I was sitting with a few friends in an east London pub at the end of the summer, with some drinks on the table and everyday life in the city going on as usual. Conversation soon led to a discussion about the current refugee crisis; how the 'Jungle' refugee camp in Calais was just 22 miles from the British coast, but a different world in terms of how people were living, just to escape their former lives.

That was when we decided we had to play a part in raising awareness; to show what was happening through a fly-on-the-wall documentary. As our wider friendship group includes professional filmmakers and photographers, we gathered a crew together and travelled to Calais in a minivan we called 'Vinnie Vito'.

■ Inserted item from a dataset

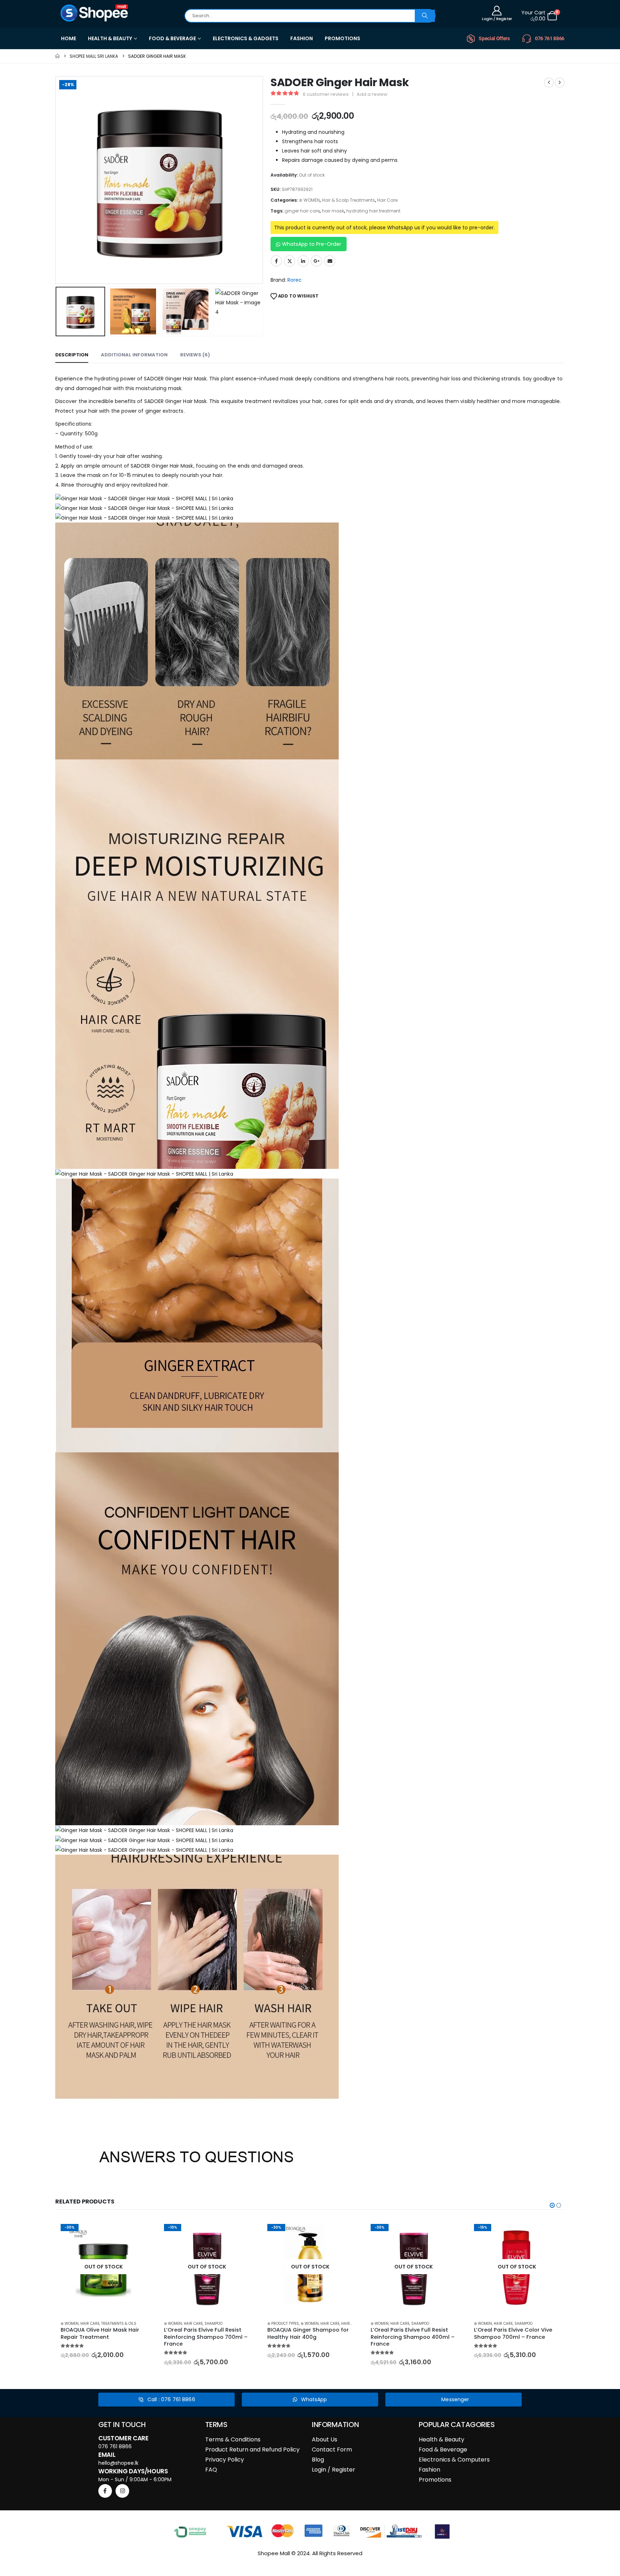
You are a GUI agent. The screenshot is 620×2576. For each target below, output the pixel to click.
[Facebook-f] (105, 2491)
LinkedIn (303, 261)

The people we met had been on the on the road for months, yet they still smiled and shared their food and water

Our documentary started to expand, and we ended up travelling to mainland Greece, Lesbos, Macedonia, Serbia, Croatia, Slovenia, Austria and Germany to film. As difficult and as demanding as the whole process of documenting this was, we always knew what was waiting for us at home. But they had left their homes behind; miles and miles behind them and now… now what?

These people had been on the road for months, and they had come up across so many different obstacles. Yet they still smiled, they still shared their food and their water, no matter how hungry or thirsty. They shared their stories with passion because they wanted the world to hear them. We want the world to hear them, too.